What Democratic politicians would reverse Trump’s tariffs
now that they know they can bulldoze Congress in service of the pyrrhic dream
of restoring union manufacturing jobs? Which members of the junior varsity
Democratic Socialist team are going to undo Trump’s use of government funds to
buy hefty stakes in private companies? Trump, at the same time deriding
“communists” in America, has pushed the idea of public ownership of AI
companies. Someone get Bernie Sanders a towel.
Of course, Democrats taking election tips from a
conservative columnist is like an AA meeting taking sobriety tips from Kash
Patel. What Democrats actually need is the one thing they seem least interested
in providing: someone with genuine seriousness. Someone with a military or
intelligence background, perhaps, who understands that strength isn’t
performance and that discipline is more than an aesthetic. It would seem
someone like Senator Mark Kelly of Arizona or Senator Elissa Slotkin of
Michigan would fall into this category — men and women who have actually held
the line somewhere, who have made decisions when the cost was more than a news cycle or a primary challenge. (Sure,
both Platner and Buttigieg have brief military experience, but Kelly has a chest full of medals to his credit.)
That candidate would run as the real opposite of Trump.
Not just a different shade of executive overreach, not another politician
convinced that the presidency is a tool for redistribution and social
engineering, but someone offering voters actual restraint, actual respect for
constitutional limits, and actual humility about what government can
accomplish.
Trump didn’t win despite his unseriousness; in some
meaningful sense, he won partly because of it.
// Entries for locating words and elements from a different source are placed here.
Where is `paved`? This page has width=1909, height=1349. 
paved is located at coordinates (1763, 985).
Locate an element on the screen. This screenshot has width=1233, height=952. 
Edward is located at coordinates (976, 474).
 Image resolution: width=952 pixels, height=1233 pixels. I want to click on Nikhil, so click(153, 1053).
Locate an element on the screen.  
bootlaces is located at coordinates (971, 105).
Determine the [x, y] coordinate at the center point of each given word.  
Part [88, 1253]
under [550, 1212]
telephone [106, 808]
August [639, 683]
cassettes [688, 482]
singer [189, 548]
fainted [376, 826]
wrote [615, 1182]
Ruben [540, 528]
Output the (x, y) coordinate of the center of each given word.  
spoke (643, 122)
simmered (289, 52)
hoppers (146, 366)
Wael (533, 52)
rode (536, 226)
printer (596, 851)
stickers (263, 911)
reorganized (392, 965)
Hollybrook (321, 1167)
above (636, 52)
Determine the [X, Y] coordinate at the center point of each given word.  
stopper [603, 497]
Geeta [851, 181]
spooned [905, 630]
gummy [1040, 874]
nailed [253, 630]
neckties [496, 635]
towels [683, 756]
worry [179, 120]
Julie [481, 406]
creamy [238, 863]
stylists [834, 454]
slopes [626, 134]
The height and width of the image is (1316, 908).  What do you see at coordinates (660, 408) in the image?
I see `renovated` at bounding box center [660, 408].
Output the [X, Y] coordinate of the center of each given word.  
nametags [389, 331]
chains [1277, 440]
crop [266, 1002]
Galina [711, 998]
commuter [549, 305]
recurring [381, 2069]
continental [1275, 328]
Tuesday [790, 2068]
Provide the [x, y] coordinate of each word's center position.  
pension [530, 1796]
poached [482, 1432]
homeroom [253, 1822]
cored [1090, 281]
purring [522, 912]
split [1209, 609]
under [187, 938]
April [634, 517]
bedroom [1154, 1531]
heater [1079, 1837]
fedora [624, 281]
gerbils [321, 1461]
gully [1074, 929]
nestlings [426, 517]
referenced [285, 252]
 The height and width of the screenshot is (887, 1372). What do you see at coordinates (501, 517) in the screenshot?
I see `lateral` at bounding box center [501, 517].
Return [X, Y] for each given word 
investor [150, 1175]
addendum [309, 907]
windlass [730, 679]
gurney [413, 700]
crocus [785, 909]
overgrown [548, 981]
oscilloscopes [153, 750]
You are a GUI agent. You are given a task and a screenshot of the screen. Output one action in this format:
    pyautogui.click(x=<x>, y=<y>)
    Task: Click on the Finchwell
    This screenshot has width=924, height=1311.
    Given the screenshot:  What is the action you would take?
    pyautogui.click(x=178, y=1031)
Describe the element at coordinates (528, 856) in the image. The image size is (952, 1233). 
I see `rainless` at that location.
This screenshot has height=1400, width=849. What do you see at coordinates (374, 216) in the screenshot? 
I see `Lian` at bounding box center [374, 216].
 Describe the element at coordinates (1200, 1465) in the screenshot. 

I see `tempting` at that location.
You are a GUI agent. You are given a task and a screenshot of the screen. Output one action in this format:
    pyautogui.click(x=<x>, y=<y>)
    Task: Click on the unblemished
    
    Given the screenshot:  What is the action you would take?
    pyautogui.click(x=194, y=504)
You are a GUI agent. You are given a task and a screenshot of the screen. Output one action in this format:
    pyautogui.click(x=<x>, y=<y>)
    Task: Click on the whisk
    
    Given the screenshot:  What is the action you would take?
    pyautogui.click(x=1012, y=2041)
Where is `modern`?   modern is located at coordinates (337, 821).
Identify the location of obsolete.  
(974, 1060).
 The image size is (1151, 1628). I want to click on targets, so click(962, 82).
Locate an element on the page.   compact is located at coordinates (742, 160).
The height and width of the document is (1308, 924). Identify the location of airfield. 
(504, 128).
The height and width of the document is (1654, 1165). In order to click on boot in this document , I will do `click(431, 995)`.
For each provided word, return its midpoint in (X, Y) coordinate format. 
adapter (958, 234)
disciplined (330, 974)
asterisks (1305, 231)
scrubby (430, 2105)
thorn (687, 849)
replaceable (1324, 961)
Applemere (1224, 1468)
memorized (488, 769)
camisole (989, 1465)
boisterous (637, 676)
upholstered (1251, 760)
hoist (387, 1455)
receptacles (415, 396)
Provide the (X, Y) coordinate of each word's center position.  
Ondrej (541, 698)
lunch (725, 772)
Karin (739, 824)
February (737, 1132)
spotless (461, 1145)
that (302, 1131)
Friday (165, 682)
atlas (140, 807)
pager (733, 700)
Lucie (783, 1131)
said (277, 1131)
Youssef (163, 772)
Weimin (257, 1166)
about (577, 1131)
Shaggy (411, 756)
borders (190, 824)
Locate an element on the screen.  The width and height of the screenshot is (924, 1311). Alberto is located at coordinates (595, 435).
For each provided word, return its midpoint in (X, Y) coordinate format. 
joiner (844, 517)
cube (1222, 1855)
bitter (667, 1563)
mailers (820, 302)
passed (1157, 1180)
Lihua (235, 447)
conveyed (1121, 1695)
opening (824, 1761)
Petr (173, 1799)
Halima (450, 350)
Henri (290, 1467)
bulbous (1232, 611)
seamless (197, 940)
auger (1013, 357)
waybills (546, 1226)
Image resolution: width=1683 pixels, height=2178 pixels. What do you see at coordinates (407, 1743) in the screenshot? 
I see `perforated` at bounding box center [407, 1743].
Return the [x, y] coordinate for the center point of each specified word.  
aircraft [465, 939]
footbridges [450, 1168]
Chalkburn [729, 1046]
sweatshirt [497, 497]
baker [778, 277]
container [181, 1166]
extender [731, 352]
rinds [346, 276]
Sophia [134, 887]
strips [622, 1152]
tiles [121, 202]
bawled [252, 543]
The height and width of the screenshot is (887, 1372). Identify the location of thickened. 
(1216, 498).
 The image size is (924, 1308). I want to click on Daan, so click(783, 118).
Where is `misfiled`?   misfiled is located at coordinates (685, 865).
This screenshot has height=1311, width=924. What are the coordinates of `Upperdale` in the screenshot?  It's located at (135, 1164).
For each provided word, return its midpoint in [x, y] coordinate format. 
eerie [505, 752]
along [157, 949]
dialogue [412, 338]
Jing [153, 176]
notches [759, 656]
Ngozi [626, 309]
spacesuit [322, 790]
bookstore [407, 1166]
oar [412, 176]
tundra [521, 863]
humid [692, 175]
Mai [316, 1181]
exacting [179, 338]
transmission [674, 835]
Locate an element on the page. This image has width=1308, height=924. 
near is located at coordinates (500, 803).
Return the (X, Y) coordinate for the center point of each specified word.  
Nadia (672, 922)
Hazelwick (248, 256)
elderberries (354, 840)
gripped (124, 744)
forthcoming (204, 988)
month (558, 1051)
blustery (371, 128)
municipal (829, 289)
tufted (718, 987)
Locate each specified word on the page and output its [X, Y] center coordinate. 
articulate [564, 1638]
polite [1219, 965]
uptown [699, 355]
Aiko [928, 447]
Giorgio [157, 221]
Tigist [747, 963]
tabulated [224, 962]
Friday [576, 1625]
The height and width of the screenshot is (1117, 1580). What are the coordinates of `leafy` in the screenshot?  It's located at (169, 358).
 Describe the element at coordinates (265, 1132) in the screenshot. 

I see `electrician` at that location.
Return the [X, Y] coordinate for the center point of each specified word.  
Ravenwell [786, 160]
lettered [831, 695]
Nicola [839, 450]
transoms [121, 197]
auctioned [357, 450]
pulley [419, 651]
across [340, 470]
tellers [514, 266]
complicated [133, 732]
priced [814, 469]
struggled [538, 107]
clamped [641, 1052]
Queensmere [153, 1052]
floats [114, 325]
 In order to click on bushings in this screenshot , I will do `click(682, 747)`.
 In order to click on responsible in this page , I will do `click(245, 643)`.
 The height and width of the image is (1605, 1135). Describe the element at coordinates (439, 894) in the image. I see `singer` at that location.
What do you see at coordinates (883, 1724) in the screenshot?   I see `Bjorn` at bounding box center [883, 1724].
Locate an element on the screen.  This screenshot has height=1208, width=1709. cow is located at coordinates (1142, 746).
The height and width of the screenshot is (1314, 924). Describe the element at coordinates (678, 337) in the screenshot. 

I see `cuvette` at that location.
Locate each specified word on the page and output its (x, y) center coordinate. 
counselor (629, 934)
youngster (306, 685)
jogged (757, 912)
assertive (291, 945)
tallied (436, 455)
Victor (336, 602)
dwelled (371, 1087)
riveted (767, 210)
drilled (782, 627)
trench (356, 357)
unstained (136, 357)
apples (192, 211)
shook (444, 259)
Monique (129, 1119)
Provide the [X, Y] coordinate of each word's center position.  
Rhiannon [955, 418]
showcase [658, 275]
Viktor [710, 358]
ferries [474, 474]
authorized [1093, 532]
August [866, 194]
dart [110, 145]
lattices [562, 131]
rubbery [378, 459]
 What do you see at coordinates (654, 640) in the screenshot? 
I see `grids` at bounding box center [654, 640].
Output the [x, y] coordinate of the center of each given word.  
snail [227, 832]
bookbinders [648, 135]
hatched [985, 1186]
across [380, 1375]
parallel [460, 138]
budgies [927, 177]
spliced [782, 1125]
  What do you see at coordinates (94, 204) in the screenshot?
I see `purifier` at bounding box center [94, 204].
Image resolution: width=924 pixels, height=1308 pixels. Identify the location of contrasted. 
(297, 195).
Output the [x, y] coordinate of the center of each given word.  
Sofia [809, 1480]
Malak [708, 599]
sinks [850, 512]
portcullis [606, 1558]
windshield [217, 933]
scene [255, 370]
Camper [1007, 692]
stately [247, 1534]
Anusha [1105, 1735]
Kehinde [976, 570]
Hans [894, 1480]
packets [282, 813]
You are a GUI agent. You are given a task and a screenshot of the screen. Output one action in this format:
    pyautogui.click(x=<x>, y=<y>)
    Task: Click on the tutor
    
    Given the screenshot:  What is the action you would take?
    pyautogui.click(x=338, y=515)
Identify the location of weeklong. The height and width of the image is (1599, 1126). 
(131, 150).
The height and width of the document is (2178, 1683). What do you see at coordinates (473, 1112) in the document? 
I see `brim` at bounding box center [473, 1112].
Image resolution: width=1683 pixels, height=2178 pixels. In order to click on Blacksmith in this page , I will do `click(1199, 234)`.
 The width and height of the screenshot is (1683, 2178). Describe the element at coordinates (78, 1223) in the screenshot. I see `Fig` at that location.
He broke the rules, didn’t read
the briefing books, trusted his gut instead of his advisers — and a significant
portion of the electorate found that refreshing compared to conventional
politicians who read from scripts.
If Democrats nominate someone equally unserious but
reading from a different script — someone like Buttigieg cosplaying competence
while harboring the same impulse to aggrandize executive power, or Kamala
Harris morphing into whatever version of herself she thinks will win — they’re
offering voters an echo, not a choice.